Princely Production

The actors with experience propel Arizona Rep's 'Henry IV' to success

With no disrespect to the students peopling the University of Arizona's production of Shakespeare's Henry IV, Parts 1 and 2, it's faculty members who make the shows surge and sing.

Brent Gibbs and Harold Dixon direct with sureness and sensitivity to character. Gibbs is in charge of Part 1, directing the climactic battle scenes with his expected aplomb even while maintaining a sense of gravity and ceremony in the dialog sequences. (Oddly, the violence is nonexistent in the comic scenes where characters are supposed to give each other light thrashings.) Dixon handles Part 2 with less physicality, acutely sensitive to the subtleties and complexities of the character relationships.

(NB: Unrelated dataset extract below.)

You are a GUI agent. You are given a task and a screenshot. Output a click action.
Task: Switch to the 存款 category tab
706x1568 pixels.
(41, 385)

The two roles hardest for young thespians to put across are taken by actors with experience that shows, both of whom teach in the UA theater department. Kevin Black is a truly regal, centered, often mournful Henry IV, relishing his every word and investing each line with meaning. D. Lance Marsh is superb as Sir John Falstaff, the plays' fat, drunk, scheming force of relatively benign disorder.

More about them and the not inconsiderable work of the other leading players anon. First, some background.

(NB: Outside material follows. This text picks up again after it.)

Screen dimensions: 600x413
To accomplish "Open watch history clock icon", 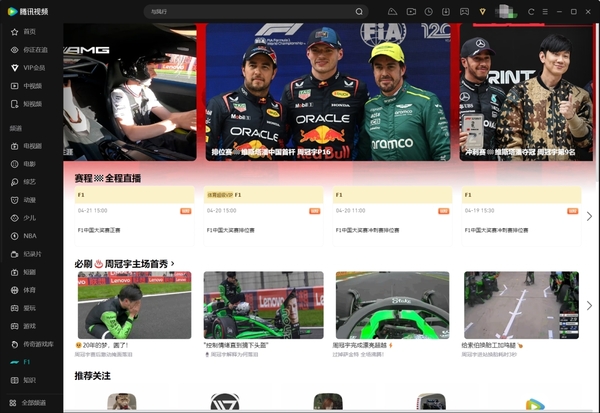I will [x=428, y=11].
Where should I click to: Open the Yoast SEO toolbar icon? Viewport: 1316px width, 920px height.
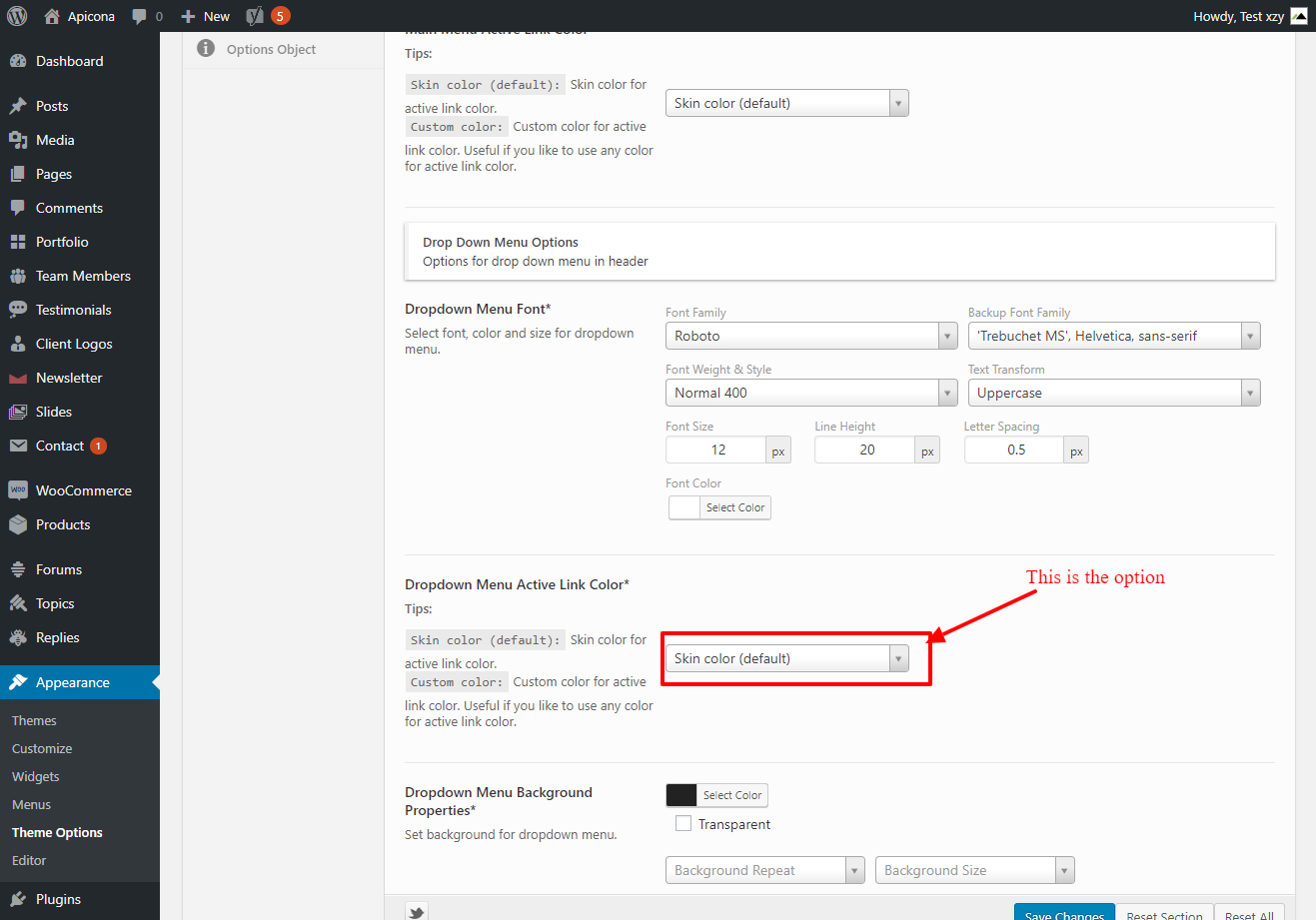pos(256,16)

The two plays can easily stand alone (especially with the little flashback Dixon inserts at the beginning of Part 2), but, like the elements of Lord of the Rings, they work best as part of a trilogy (ending with Henry V)--perhaps with the prequel Richard II and the spinoff comedy The Merry Wives of Windsor for extra credit.

In a period of intermittent civil war, English King Henry IV is remorseful for his crime of usurping his predecessor, yet he is undeniably the better, more decisive monarch. His efforts to put down rebellions against his rule play in counterpoint to the initially more comic story of his eldest son. This Prince Hal consorts with lowlife cronies, drinks to excess and is at least peripherally involved in robbery; all this, he maintains early in the first play, is a calculated effort to make his apparent change of character upon assuming the crown seem all the more impressive. Hal does indeed prove himself in battle, reconciles with his father and rejects his dissolute former companions.

Part 1 boasts tighter action; Shakespeare treads water through the first half of Part 2, but takes time to develop his characters, particularly Falstaff.

Part 1 climaxes with the victory of the king's forces at the Battle of Shrewsbury and Hal's acceptance of greater responsibility; Part 2 completes Hal's story, but only after further consolidation of his father's authority and long digressions following the misadventures of Falstaff. Poignantly, the fat knight senses his own mortality, even as Henry IV himself slowly wastes away (from wounds in battle, as this production has it). It's a play about honor and disgrace, order and riot, the maturing of a young man and the deaths of two elders, the rejection of one father figure and the embrace of another.

Falstaff is the Hamlet of Shakespearean comedy, a complex, sly, flawed, word-besotted failure, a potential threat to the status quo, fascinating and compelling from beginning to end. Marsh has the full measure of the man, bellowing and cocksure and playing to any audience at hand, yet not so committed to fart jokes that he misses the moments of sadness and regret in Part 2. Marsh gives us a Falstaff of bellicose subtlety, if you can imagine such a thing.

Black, meanwhile, delivers not only King Henry's lines, but his soul; his measured but fluid cadences issue from the depths of what can sometimes seem a rather static role.

As Prince Hal, Clay Froning certainly holds his own. He's a boyish prankster trying to keep his better nature at bay; on opening night of Part 1, Froning took a while to warm to his role, but he grew stronger with the rise of Hal's conflicting emotions.

His pal Ned Poins is here played as a woman, although, oddly, she's still referred to as "he" throughout the plays. There's no homosexual subtext here; Poins is clearly female, even appearing at one point wrapped in a bedsheet that makes plain her feminine contours. She's played with gamine vivacity by the always eye-catching Shawna Cormier, the best listener and reactor the UA has had onstage in a long time.

Dane Corrigan shows an easy gift for Shakespearean language as Hotspur, the young rebel, and Sarah Hayes makes an excellent impression as his wife.

Patrick Holt's sometimes opulent costumes keep the characters anchored firmly in the Middle Ages; Peter Beudert's scenic design is bare-bones and abstract, but makes fine use of elements rising out of the floor. The sound, designed by Melissa Marquis with music by way of Lani Elston-Marshall, supports the onstage feeling of menace exceptionally well, although it makes little effect in the comic scenes. This is a dark, autumnal vision of Henry IV, much more the stories of the king and of Falstaff than of the blossoming Prince Hal. For springtime, we'll just have to wait for the UA to get around to Henry V.